Word and item position data:
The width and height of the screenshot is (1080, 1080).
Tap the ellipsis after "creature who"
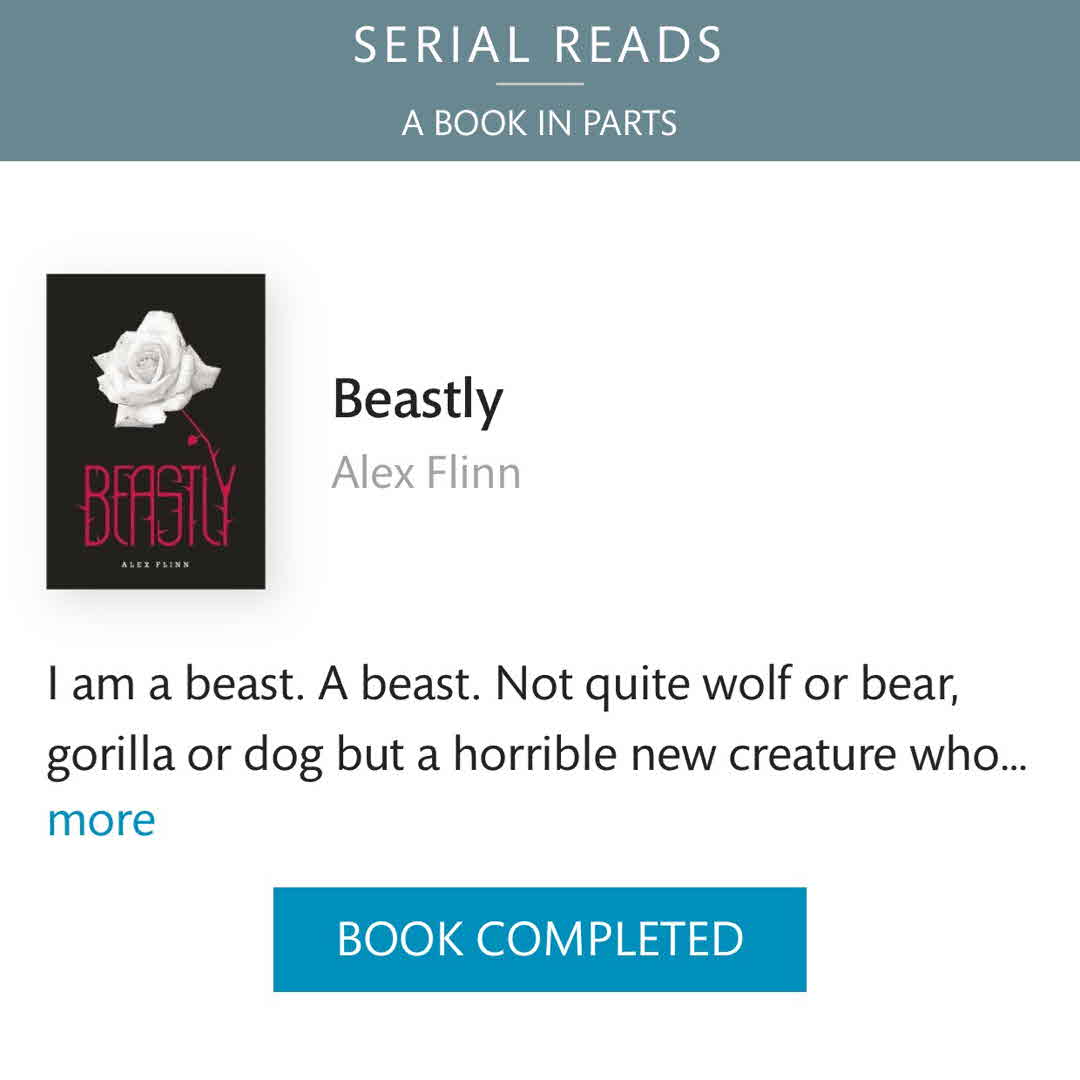[1018, 762]
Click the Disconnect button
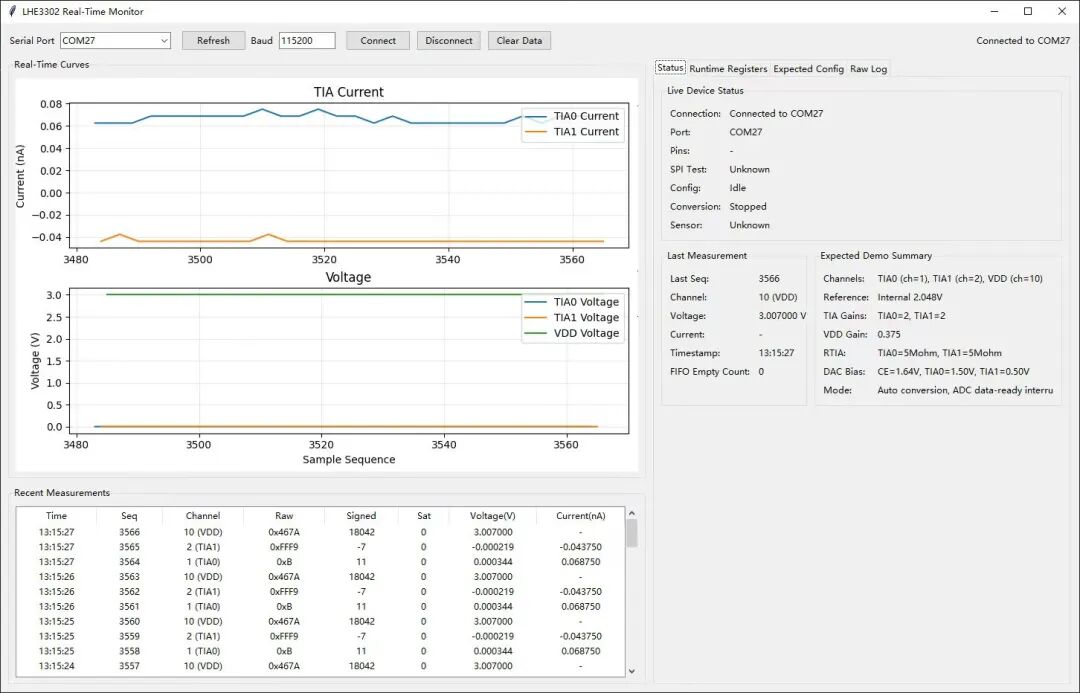Image resolution: width=1080 pixels, height=693 pixels. tap(448, 41)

*The exercise:* Repeat every line of the data above word for word, leaving out the pictures.

*Finished exercise:*
The width and height of the screenshot is (1080, 1080).
Tap the ellipsis after "creature who"
[1018, 762]
Click the Disconnect button
Image resolution: width=1080 pixels, height=693 pixels. tap(448, 41)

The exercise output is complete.